DIRECTIONS:
Please convert the entries from the line with "Chirurgie (605, 170)" through the line with "Patienteninformation (324, 542)", both included, into a Markdown table with the columns Row and Entry. Number each row, and omit any blank lines.

Some records:
◆ ◆ ◆ ◆ ◆ ◆ ◆

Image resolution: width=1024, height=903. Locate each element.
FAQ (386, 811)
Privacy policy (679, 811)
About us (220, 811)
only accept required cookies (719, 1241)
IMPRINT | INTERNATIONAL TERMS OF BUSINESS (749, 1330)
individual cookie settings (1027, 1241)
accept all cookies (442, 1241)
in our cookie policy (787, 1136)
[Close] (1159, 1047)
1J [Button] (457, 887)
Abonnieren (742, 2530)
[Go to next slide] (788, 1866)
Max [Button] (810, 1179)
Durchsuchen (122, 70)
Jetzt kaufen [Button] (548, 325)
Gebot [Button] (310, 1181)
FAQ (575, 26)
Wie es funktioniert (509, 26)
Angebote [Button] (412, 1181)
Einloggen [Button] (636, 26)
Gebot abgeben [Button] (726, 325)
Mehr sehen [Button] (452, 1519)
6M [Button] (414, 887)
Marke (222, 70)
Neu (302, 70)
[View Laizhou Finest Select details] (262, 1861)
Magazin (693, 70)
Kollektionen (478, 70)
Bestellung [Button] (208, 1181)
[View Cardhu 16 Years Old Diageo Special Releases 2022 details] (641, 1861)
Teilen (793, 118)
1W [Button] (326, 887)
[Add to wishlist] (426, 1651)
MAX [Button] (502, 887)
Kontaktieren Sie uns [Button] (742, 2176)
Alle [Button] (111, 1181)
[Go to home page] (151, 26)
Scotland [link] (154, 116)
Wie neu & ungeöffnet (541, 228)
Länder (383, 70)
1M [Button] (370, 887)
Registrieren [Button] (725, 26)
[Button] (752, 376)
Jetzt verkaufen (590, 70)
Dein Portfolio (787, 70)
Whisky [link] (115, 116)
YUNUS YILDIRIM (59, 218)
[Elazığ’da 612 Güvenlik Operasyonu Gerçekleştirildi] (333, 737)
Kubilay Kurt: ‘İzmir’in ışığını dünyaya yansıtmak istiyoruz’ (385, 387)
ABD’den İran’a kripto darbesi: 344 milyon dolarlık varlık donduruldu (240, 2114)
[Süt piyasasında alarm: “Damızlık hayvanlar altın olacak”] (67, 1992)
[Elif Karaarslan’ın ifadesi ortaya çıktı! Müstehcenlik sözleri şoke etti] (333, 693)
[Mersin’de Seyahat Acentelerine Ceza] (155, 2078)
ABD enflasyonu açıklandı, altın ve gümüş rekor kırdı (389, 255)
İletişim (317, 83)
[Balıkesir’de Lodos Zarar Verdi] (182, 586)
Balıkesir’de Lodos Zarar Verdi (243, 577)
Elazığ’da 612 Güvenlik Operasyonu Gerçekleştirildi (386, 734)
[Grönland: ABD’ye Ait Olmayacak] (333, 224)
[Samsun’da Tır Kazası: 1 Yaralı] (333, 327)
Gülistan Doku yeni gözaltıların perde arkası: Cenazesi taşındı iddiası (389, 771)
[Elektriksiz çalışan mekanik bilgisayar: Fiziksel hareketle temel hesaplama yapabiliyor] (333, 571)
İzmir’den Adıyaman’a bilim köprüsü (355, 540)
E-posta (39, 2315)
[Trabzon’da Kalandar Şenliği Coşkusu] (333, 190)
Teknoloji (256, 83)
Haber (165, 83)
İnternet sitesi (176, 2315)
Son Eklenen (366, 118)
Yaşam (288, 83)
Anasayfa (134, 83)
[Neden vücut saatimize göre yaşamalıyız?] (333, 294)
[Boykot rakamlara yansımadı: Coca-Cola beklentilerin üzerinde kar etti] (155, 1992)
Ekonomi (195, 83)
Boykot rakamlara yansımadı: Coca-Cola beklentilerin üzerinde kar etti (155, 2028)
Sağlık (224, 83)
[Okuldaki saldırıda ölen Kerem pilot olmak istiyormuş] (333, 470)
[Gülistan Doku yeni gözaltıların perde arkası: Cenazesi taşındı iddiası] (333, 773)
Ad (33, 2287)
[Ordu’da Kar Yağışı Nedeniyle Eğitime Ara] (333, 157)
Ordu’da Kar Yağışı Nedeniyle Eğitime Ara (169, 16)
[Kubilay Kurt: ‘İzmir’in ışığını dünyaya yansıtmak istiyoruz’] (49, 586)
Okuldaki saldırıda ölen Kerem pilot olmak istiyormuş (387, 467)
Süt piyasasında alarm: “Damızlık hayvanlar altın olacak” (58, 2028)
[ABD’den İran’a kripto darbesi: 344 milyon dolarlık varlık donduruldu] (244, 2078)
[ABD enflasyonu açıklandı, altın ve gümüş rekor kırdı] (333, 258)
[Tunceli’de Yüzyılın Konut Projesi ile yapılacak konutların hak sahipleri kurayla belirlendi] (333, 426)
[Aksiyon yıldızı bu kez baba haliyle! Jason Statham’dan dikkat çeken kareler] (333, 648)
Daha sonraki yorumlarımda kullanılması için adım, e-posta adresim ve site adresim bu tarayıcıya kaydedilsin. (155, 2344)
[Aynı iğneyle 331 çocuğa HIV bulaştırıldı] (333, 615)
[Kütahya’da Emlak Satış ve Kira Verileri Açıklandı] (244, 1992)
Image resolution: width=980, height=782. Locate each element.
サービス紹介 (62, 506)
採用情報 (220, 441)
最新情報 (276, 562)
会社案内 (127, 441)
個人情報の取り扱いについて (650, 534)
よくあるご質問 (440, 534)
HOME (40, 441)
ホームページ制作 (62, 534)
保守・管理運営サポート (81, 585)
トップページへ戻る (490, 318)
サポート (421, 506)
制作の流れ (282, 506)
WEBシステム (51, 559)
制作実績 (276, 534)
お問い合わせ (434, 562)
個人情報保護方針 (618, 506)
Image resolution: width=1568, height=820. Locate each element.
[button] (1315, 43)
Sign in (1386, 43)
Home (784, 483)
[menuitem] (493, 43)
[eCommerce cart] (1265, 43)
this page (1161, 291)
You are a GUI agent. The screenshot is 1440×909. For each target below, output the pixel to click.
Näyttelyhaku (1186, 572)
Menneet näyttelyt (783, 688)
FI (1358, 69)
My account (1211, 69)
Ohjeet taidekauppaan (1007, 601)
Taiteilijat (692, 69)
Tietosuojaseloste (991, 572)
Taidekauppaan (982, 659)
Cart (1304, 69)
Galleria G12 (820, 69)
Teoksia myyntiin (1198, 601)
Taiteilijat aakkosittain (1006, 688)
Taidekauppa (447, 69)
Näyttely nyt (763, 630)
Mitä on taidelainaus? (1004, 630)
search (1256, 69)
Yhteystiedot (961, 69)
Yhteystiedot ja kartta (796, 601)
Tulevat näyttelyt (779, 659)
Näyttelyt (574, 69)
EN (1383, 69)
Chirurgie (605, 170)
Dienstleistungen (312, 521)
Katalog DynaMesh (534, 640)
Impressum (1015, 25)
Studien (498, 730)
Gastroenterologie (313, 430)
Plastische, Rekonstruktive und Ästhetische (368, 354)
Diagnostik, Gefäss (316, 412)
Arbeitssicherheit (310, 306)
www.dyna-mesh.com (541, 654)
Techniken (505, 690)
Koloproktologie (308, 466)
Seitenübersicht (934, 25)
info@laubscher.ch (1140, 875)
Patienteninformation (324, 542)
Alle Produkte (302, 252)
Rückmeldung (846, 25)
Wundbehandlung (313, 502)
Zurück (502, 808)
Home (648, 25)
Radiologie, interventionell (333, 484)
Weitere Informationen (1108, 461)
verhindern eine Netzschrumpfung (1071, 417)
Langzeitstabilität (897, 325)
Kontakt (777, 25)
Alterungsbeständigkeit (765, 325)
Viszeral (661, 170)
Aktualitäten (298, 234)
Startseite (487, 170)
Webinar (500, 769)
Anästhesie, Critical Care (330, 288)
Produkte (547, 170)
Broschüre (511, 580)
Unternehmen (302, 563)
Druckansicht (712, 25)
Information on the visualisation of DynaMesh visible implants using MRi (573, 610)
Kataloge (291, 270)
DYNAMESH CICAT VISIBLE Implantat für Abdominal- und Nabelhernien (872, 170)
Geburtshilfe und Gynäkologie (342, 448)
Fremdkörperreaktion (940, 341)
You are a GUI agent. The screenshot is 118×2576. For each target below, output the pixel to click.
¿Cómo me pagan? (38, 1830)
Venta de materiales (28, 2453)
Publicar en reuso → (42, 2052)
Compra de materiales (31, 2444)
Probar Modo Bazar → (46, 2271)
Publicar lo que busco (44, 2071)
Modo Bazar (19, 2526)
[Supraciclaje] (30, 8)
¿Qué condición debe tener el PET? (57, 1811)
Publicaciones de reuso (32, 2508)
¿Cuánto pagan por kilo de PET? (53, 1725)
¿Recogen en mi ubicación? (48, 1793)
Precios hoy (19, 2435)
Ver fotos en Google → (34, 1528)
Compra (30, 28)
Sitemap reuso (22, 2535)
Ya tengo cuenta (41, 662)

◆ ◆ ◆ ◆ ◆ ◆ ◆

OUTPUT FOR THIS EXERCISE:
| Row | Entry |
|---|---|
| 1 | Chirurgie (605, 170) |
| 2 | Dienstleistungen (312, 521) |
| 3 | Katalog DynaMesh (534, 640) |
| 4 | Impressum (1015, 25) |
| 5 | Studien (498, 730) |
| 6 | Gastroenterologie (313, 430) |
| 7 | Plastische, Rekonstruktive und Ästhetische (368, 354) |
| 8 | Diagnostik, Gefäss (316, 412) |
| 9 | Arbeitssicherheit (310, 306) |
| 10 | www.dyna-mesh.com (541, 654) |
| 11 | Techniken (505, 690) |
| 12 | Koloproktologie (308, 466) |
| 13 | Seitenübersicht (934, 25) |
| 14 | info@laubscher.ch (1140, 875) |
| 15 | Patienteninformation (324, 542) |